Stress Characterization

5/12/2022

When hardware or software architectural components are stressed to their limit under carefully controlled test conditions, we can quantify and visualize their breaking points. One of the results from such testing is a set of characterization canopies (another example result is the causality graphs of failures). These canopies can be used, along with the system operating point within a parameter space to empirically calculate available engineering margins.

Continuing with our structural engineering analogy, this is similar to varying the application environmental parameters such as temperature, humidity and discovering what application stress levels (and/or vibrations) induce a failure, and estimate margins.

Shown is an example of characterization canopy from a processor component: the last-level cache (LLC) in a multi-core processor. The Figure shows observed core utilization (in Z axis), as each core is loaded (in X axis), while studying its sensitivity to a 3rd parameter (in Y axis) – in this case, the application read-write mix.

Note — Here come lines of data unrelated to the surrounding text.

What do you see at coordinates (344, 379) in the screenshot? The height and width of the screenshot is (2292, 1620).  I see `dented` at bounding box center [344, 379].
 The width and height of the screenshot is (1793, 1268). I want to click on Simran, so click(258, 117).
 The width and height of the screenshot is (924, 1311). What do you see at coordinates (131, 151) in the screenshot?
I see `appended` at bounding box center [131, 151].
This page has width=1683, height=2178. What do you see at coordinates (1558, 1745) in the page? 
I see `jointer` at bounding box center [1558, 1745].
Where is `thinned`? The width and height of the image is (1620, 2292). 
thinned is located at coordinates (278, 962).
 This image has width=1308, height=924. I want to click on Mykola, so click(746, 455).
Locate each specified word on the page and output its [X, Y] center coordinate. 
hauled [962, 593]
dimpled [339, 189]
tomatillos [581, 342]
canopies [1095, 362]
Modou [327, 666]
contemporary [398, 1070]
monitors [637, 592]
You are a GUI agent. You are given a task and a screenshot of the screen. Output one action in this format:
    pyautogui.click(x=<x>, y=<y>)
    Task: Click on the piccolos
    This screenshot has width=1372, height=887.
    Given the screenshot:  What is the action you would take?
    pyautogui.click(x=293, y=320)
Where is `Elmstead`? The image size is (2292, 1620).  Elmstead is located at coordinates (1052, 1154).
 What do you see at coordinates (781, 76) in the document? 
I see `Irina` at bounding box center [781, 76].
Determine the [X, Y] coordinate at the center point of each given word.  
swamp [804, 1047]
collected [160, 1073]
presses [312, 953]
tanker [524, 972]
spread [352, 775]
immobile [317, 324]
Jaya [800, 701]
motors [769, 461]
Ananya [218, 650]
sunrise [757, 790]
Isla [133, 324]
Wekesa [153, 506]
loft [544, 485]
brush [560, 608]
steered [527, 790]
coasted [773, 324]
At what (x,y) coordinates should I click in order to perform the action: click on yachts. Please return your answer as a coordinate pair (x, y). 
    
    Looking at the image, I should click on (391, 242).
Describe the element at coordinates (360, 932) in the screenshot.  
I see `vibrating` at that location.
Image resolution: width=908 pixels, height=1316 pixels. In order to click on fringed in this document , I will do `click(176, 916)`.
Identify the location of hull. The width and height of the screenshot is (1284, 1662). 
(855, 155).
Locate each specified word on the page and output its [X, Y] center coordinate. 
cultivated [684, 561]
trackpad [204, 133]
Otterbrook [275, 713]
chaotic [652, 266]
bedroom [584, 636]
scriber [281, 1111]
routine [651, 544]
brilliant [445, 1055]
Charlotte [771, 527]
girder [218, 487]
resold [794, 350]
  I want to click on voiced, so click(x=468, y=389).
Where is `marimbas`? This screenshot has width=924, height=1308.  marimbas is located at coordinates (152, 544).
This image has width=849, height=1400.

This 3D graph has been colored to visualize the safe operating regions within this slice of the parameter space. For this graph, other parameters must be fixed at some values (including the memory demand and nominal processor load); but are varied in the overall experiment. Various such slices can be created from data obtained from millions of experiments.

Assuming ‘correct’ application logic (to be visited for another day), these tests allow a careful study of stress saturation on the system operating environment either during system development or events such as component replacement, cyber-attacks that may overwhelm resources, etc.